Our report is consistent with the conclusion that lung allocation policy has great influence on the distribution of underlying disease indications for LTx. Although COPD was one of the major diagnoses for LTx in the UNOS and ISHLT reports, only one patient with COPD (4%) received LTx in our study population [1,11]. This unique phenomenon may result from the urgency-based lung allocation system in Taiwan. These allocation rules could potentially make access to LTx more difficult for patients not fulfilling the emergency criteria when donor lungs are scarce, gradually leading to an increase in waiting-list mortality for non-urgent patients, such as those with COPD.

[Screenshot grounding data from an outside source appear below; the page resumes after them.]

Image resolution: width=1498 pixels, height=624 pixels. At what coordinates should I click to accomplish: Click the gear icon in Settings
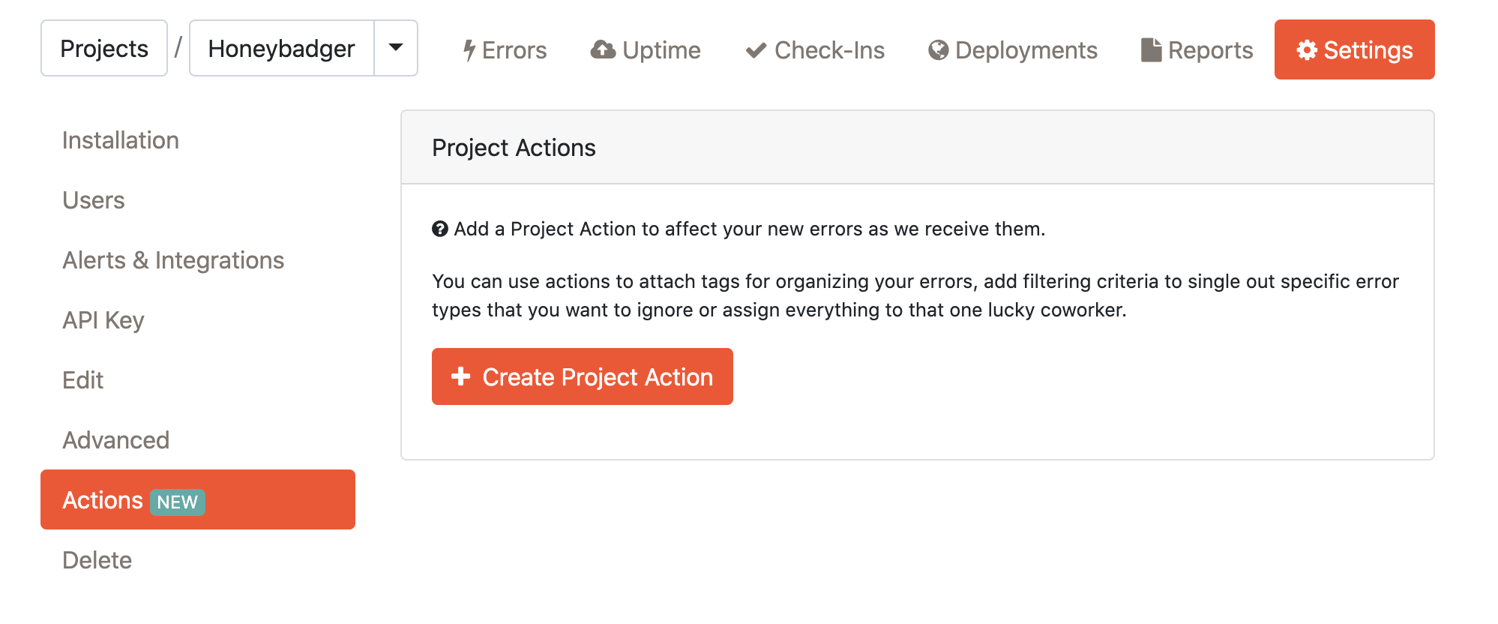1307,50
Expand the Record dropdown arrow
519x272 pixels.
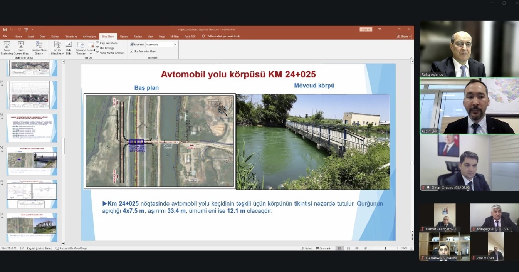point(91,54)
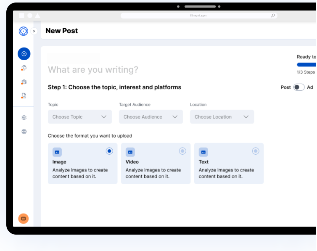Select the Text format radio button
317x251 pixels.
(256, 151)
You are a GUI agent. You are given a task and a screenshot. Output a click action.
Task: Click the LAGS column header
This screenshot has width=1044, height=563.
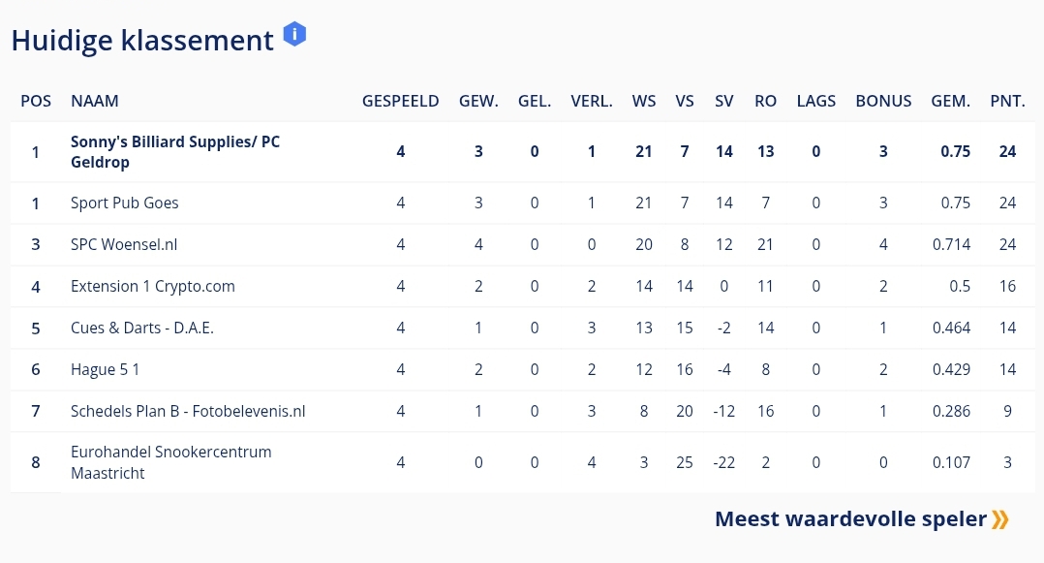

In this study, eighteen (72%) patients were already dependent on MV or ECMO support prior to LTx. In order to provide adequate hemodynamic support during LTx, ECMO was used preferentially as an alternative to cardiopulmonary bypass (CPB). We prefer the ECMO circuit to assist LTx instead of CPB for several reasons. First, modern ECMO technology, including replacement of silicone oxygenators, the introduction of heparin-bonded circuits, and new centrifugal pumps, gives ECMO the capacity to support gas exchange without the need for high-dose heparin administration or anticoagulation therapy. Second, our institution is one of the highest-volume ECMO centers in the world. In our institution since 1994, more than 1,950 patients have been treated with ECMO for sundry causes of cardiopulmonary collapse. Therefore, the refined technical aspects of ECMO combined with the experience using ECMO in our hospital significantly decreases the incidence of major ECMO-attributed complications, including bleeding and peripheral access-related limb ischemia, in our transplant population. Finally, ECMO can provide a bridge to transplantation in patients unresponsive to maximal pulmonary-respiratory support [12-15]. In this report, of 23 patients (92%) receiving BLTx under ECMO support, only one needed to switch to traditional cardiopulmonary bypass (due to severe hemodynamic instability). Furthermore, ECMO allowed 3 (12%) patients cardiopulmonary failure to be stabilized before LTx and thus be successfully bridged (up to 86 days) to BLTx in a high-urgency setting; each of these patients was weaned off ECMO smoothly and discharged without any complications.

The 1-, 3-, and 5-year survival rates after BLTx in this study are similar to those of the Japanese registry report (86%, 79%, and 73%), and are slightly superior to those from UNOS (84%, 66%, 51%) and ISHLT (79%, 64%, 53%) [11,16,17]. Given the small sample size in our study, we can only speculate on the reasons for our improved outcomes. Most likely, a combination of specialized staff, operative technique, and optimal recipient-donor matching (100% cross match and race matching, and only 4% CMV mismatching) is responsible for these outcomes; however, further investigation of these trends is warranted to confirm this speculation.

This study is limited by its single-institution, small sample size, and retrospective nature. Moreover, there was no control group to reduce the influence of selection bias. However, a control group may present ethical challenges because LTx is a promising, feasible and lifesaving procedure for patients with end-stage pulmonary disease.

Conclusions

Owing to refined surgical technique, adequate perioperative support, and improved postoperative care, we believe LTx can be performed with acceptable post-transplant mortality and satisfactory long-term outcomes in a low-volume center such as ours using the urgency-based organ allocation criteria.